A subtle but interview-relevant point: the complexity Θ(|S| · T) is polynomial in |S|, but |S| itself may be exponential in the input size in bits.

Definition 13.1 (input size). The input size |x| is the number of bits to encode the instance. For Fibonacci, the input is the integer n, encoded in Θ(log n) bits.

Observation 13.2. The Fibonacci DP has |S| = n + 1 states, hence runs in Θ(n) arithmetic operations — but n = 2^{Θ(|x|)}, so it is exponential in the input size |x| = Θ(log n). This is pseudo-polynomial: polynomial in the numeric value n, exponential in its bit-length. (It is also worse than pseudo-polynomial once big-integer arithmetic is counted, since F(n) has Θ(n) digits.)

Consequence. This is exactly why matrix exponentiation matters: it computes F(n) in Θ(log n) matrix multiplies = Θ(log n) operations on Θ(n)-digit numbers, polynomial in the input bit-length. The same phenomenon appears in 0/1 knapsack (O(n·W) is pseudo-polynomial in the capacity W), which is why knapsack is NP-hard despite a "polynomial-looking" DP.

Theorem 13.3. A DP whose state space size is polynomial in the numeric value of an input integer (not its bit-length) yields a pseudo-polynomial algorithm; it is genuinely polynomial only when |S| is polynomial in |x|. Memoization and tabulation share this property identically — the strategy does not change the complexity class, only the constants, stack usage, and which states are touched.

This places the memo-vs-table distinction precisely: it is an implementation choice within a fixed complexity class, never a route to a better class. Improving the class requires changing the state design (fewer/structured states) or switching tools (matrix power, FFT, convex-hull trick), topics layered on top of this one.

14. Topological Orders, Antichains, and Parallel Tabulation¶

Tabulation's correctness (Theorem 5.1) requires a topological order; it does not require a unique one. The freedom in choosing the order has both correctness and performance consequences.

Definition 14.1 (level / antichain).
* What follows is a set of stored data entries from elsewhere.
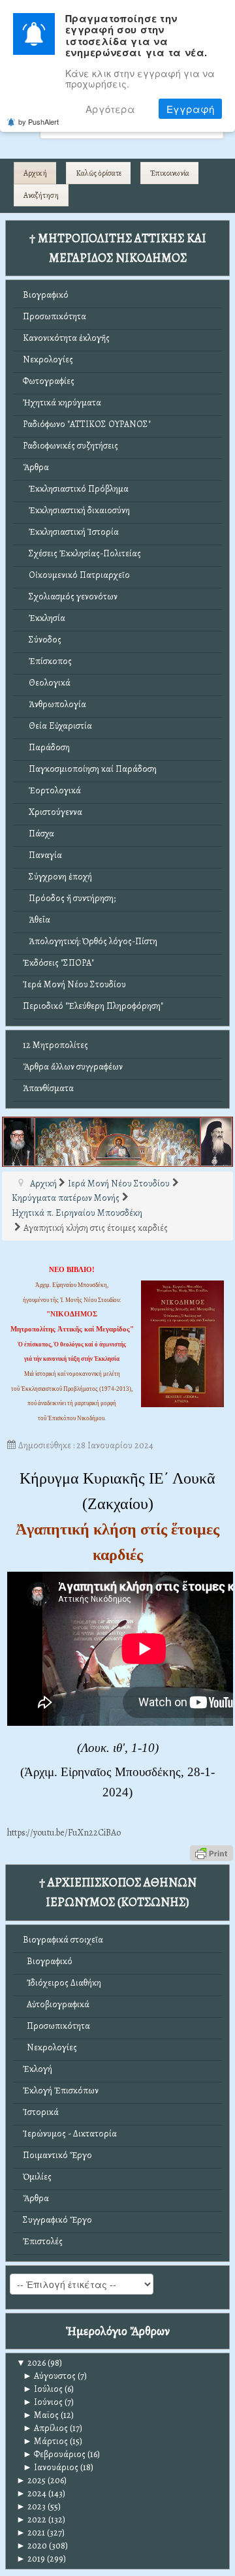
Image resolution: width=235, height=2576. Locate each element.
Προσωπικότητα (54, 316)
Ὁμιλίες (37, 2177)
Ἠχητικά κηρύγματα (62, 402)
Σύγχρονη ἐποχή (57, 876)
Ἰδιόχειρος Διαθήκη (62, 1983)
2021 (30, 2532)
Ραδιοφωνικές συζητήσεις (70, 445)
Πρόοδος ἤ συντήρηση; (69, 898)
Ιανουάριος (50, 2467)
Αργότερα (110, 109)
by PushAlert (38, 121)
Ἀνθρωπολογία (54, 704)
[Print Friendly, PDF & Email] (211, 1852)
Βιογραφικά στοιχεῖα (63, 1939)
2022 (31, 2519)
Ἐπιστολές (43, 2241)
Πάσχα (38, 833)
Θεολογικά (46, 682)
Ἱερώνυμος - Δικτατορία (70, 2133)
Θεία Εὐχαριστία (57, 726)
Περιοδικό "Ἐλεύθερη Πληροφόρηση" (93, 1006)
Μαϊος (41, 2415)
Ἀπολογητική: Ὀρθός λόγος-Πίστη (90, 941)
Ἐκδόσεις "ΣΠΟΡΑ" (58, 963)
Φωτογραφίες (48, 381)
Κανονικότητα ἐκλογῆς (66, 338)
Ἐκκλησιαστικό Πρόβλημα (76, 489)
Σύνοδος (42, 639)
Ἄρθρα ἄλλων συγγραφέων (73, 1066)
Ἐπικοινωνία (169, 173)
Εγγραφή (190, 109)
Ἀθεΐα (36, 920)
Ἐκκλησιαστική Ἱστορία (71, 532)
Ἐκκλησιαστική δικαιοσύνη (76, 510)
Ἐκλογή (37, 2069)
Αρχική (35, 173)
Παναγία (42, 855)
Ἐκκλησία (44, 618)
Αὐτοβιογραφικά (56, 2004)
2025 (31, 2480)
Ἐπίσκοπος (47, 661)
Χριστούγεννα (52, 812)
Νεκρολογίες (48, 359)
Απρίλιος (45, 2428)
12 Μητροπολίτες (55, 1045)
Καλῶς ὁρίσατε (98, 173)
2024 (31, 2493)
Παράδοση (46, 747)
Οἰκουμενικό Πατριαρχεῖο (76, 575)
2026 (31, 2363)
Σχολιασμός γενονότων (70, 596)
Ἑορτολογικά (52, 790)
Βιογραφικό (46, 295)
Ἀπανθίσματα (48, 1088)
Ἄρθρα (36, 467)
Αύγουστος (49, 2376)
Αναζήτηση (41, 195)
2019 (30, 2558)
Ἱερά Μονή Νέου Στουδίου (74, 984)
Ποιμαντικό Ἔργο (57, 2155)
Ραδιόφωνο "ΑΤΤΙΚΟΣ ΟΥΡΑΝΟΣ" (87, 424)
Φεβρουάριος (54, 2454)
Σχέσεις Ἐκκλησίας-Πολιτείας (82, 553)
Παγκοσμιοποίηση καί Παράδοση (90, 769)
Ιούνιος (43, 2402)
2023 (31, 2506)
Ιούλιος (43, 2389)
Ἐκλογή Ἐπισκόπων (61, 2090)
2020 (31, 2545)
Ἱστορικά (41, 2112)
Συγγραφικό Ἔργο (57, 2220)
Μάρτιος (45, 2441)
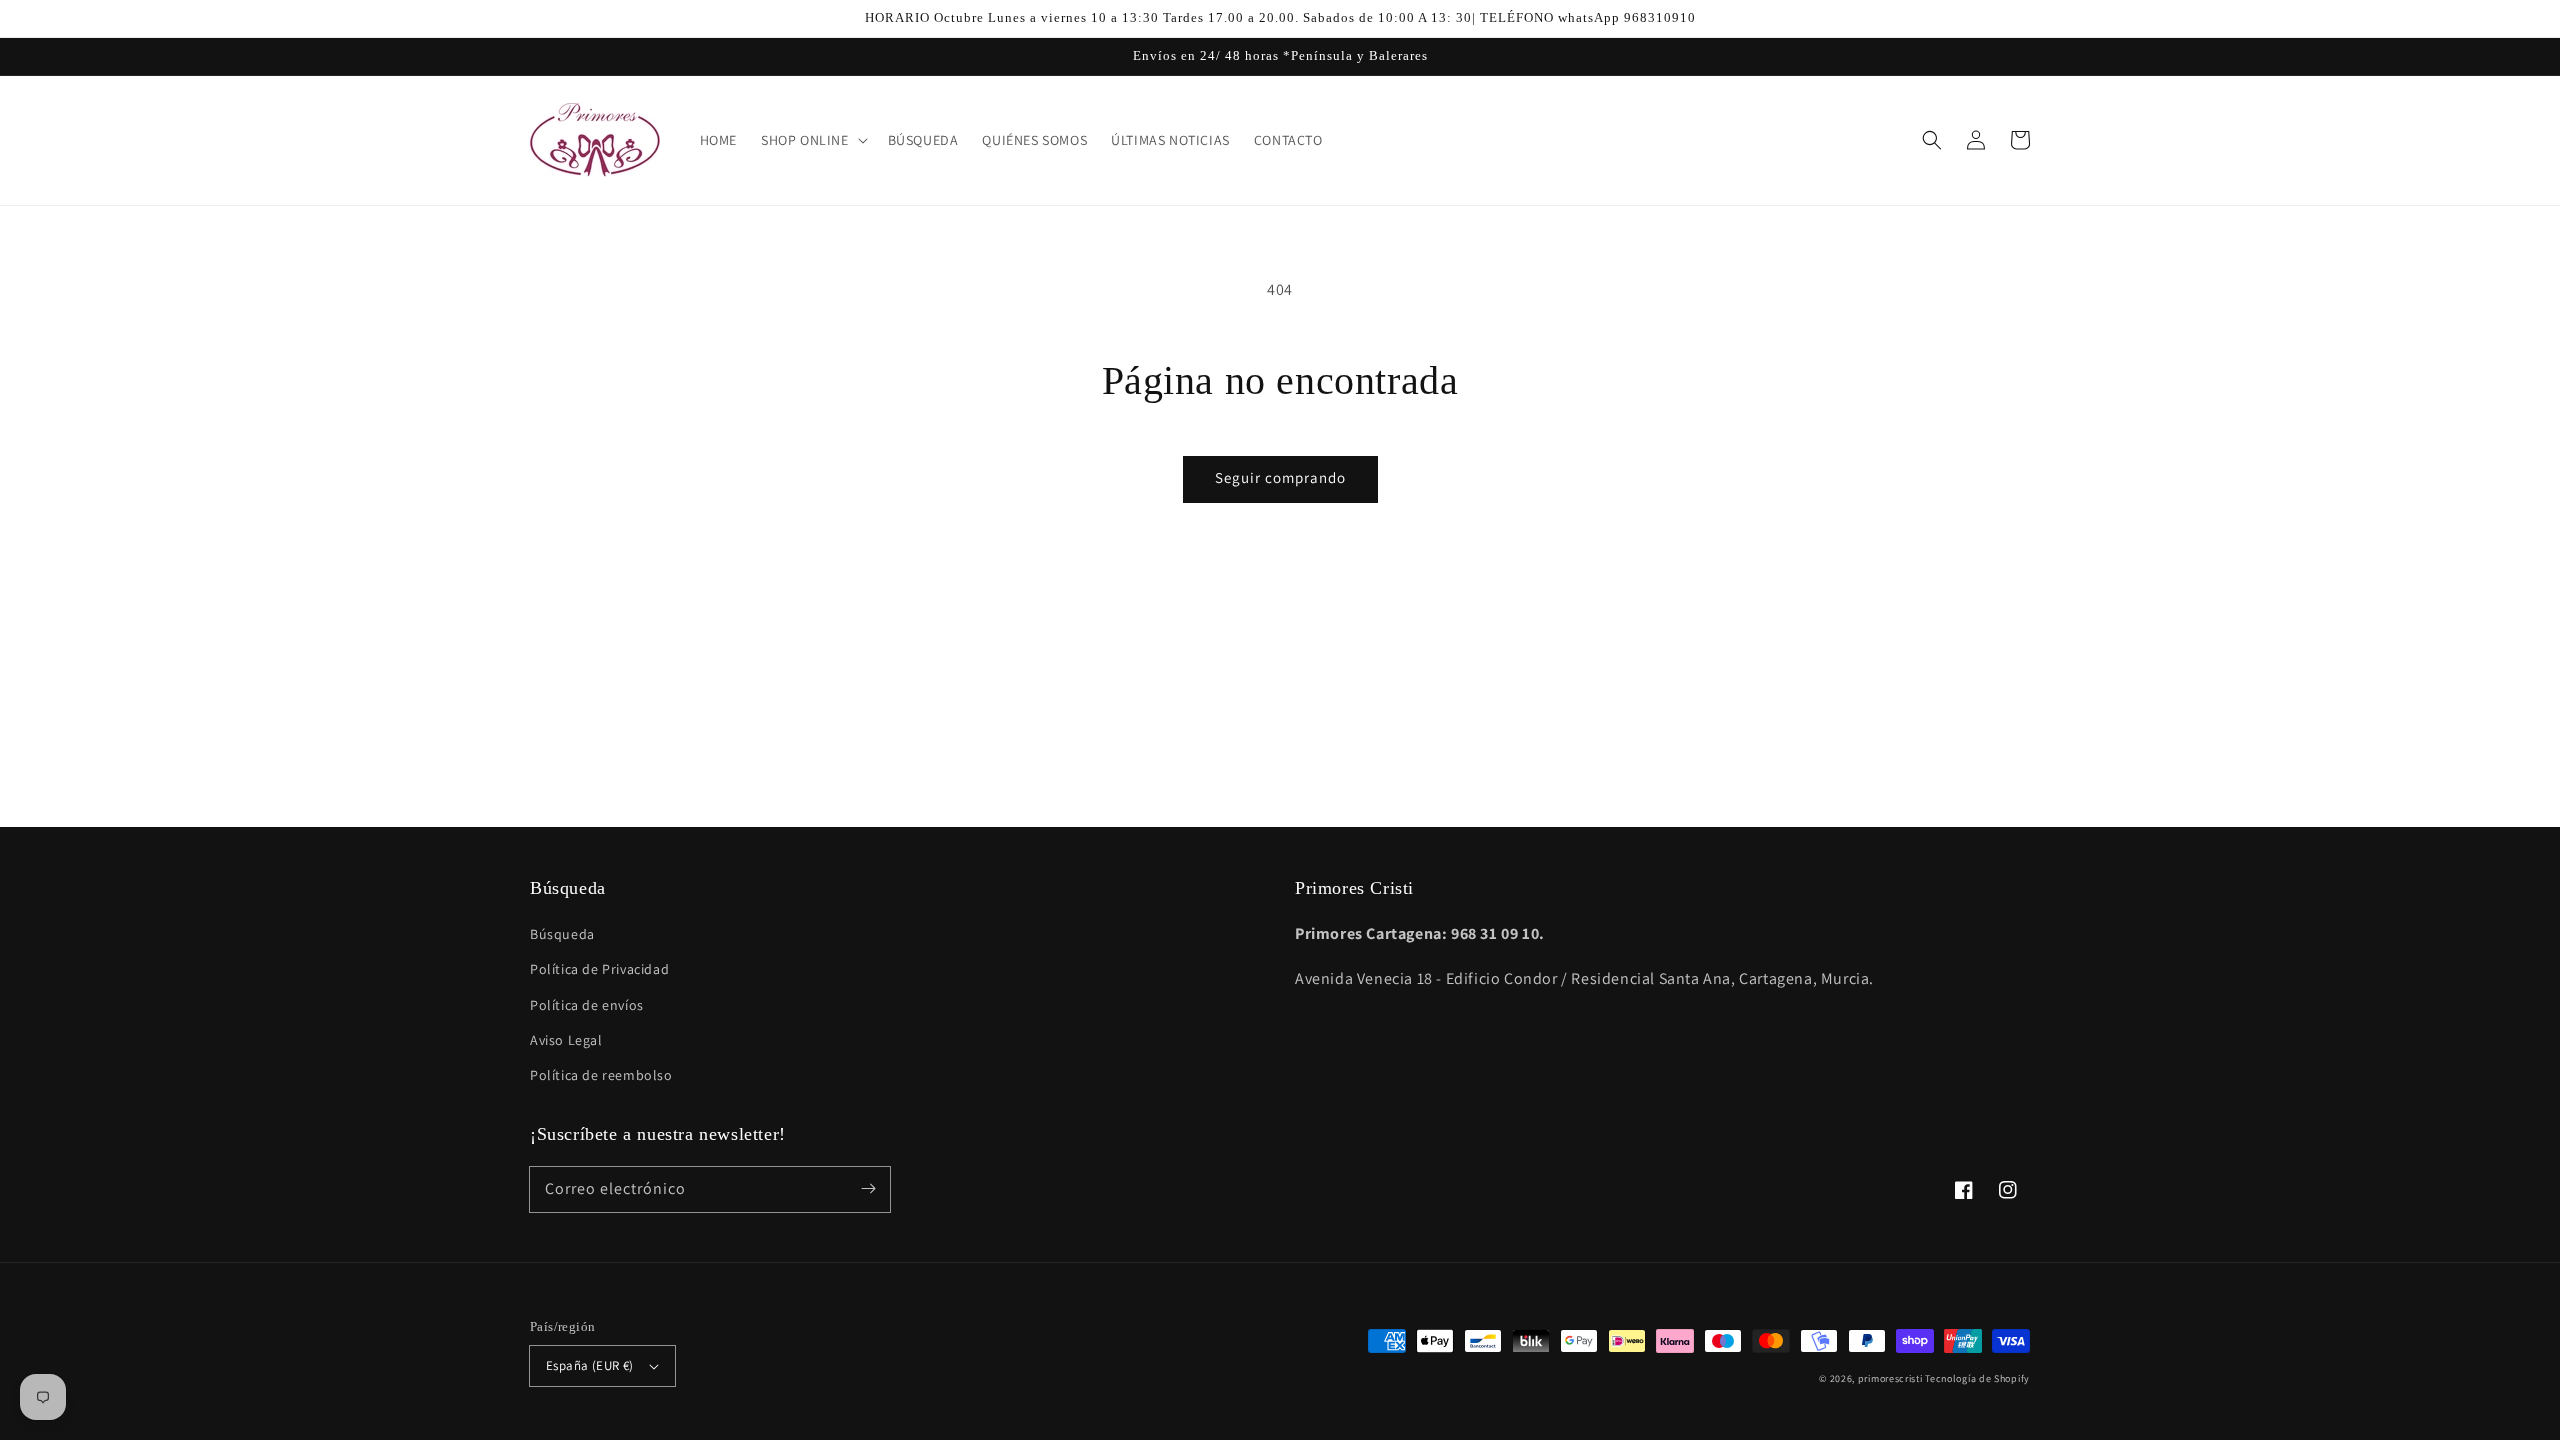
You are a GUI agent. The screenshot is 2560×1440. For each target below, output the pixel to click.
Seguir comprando (1280, 477)
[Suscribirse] (868, 1189)
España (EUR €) (590, 1365)
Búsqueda (562, 934)
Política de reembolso (601, 1075)
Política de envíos (587, 1005)
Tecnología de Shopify (1977, 1378)
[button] (1932, 140)
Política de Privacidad (599, 969)
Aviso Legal (566, 1040)
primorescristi (1890, 1378)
Partition S by longest-path distance from the base set: level(s) = ℓ iff the longest dependency chain from s to a base state has length ℓ (Definition 3.3). Each level is an antichain of G_D: no two states in the same level depend on each other.

Theorem 14.2 (level-order is topological). Processing states in nondecreasing level is a valid topological order, and within a level the states may be processed in any order — including simultaneously.

Proof. Every edge s → s' has level(s') < level(s) (a chain from s extends one from s'), so processing by increasing level places every dependency before its dependent. Within a fixed level there are no edges (antichain), so order is irrelevant and the values do not interfere. ∎

Corollary 14.3 (parallel tabulation). The states of one level can be evaluated in parallel; the DP's parallel depth equals the number of levels = L + 1 (the longest chain), and its work equals |S| · T. For the grid, level = r + c, so the R×C grid has R + C − 1 levels (anti-diagonals), each independently fillable — the basis of the classic anti-diagonal wavefront parallelization. Fibonacci has L = n levels of one state each, so it is inherently sequential (parallel depth Θ(n)): no parallelism is available, which is itself a structural fact about the recurrence.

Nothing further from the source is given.